(Stored entries)
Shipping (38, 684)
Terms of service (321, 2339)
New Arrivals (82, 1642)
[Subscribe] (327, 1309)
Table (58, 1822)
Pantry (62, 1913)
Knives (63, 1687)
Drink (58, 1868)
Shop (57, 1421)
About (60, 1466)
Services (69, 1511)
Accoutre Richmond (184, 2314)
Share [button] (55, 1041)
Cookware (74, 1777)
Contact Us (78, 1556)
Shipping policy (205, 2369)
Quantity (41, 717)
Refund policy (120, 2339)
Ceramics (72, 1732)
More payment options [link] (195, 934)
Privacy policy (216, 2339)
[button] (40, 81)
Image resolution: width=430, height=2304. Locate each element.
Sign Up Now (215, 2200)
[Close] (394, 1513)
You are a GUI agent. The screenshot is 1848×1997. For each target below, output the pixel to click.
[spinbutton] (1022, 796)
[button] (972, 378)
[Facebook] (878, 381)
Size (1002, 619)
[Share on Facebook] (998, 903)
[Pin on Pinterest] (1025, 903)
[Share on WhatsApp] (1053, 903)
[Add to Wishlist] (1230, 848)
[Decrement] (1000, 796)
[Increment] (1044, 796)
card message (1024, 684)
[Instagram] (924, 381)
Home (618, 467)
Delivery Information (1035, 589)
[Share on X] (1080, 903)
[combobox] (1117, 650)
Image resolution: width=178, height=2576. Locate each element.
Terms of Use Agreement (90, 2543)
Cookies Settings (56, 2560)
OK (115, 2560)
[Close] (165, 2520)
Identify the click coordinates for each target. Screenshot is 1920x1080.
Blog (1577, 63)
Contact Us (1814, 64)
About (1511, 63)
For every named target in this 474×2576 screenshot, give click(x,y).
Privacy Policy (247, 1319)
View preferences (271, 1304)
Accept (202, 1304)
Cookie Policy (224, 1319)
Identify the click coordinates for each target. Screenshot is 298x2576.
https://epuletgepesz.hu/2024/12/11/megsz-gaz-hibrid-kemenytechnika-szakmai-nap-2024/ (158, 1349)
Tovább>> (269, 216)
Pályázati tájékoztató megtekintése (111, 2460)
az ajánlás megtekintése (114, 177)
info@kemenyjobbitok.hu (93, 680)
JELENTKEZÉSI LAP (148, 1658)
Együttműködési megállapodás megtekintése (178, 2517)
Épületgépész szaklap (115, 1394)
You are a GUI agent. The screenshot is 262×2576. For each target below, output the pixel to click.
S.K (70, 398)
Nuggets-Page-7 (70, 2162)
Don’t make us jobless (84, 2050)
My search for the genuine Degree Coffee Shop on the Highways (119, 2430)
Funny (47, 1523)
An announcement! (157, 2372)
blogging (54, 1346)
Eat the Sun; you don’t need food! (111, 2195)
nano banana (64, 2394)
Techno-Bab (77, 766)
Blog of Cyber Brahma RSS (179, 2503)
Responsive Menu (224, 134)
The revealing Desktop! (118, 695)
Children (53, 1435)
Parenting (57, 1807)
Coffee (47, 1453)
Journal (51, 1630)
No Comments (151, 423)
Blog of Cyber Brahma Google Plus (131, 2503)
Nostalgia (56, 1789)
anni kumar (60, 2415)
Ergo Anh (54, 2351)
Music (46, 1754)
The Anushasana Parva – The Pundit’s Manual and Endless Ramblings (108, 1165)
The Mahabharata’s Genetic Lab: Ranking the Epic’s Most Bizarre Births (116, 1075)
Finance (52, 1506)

• [EXERCISE AIM] Your task is to write out the lines from the one with "info@kemenyjobbitok.hu (93, 680)" through the end of the records, exactly and with nothing added.

• [YOUR SOLUTION]
info@kemenyjobbitok.hu (93, 680)
JELENTKEZÉSI LAP (148, 1658)
Együttműködési megállapodás megtekintése (178, 2517)
Épületgépész szaklap (115, 1394)
You are a GUI agent. The screenshot is 262×2576. For each target below, output the pixel to click.
S.K (70, 398)
Nuggets-Page-7 (70, 2162)
Don’t make us jobless (84, 2050)
My search for the genuine Degree Coffee Shop on the Highways (119, 2430)
Funny (47, 1523)
An announcement! (157, 2372)
blogging (54, 1346)
Eat the Sun; you don’t need food! (111, 2195)
nano banana (64, 2394)
Techno-Bab (77, 766)
Blog of Cyber Brahma RSS (179, 2503)
Responsive Menu (224, 134)
The revealing Desktop! (118, 695)
Children (53, 1435)
Parenting (57, 1807)
Coffee (47, 1453)
Journal (51, 1630)
No Comments (151, 423)
Blog of Cyber Brahma Google Plus (131, 2503)
Nostalgia (56, 1789)
anni kumar (60, 2415)
Ergo Anh (54, 2351)
Music (46, 1754)
The Anushasana Parva – The Pundit’s Manual and Endless Ramblings (108, 1165)
The Mahabharata’s Genetic Lab: Ranking the Epic’s Most Bizarre Births (116, 1075)
Finance (52, 1506)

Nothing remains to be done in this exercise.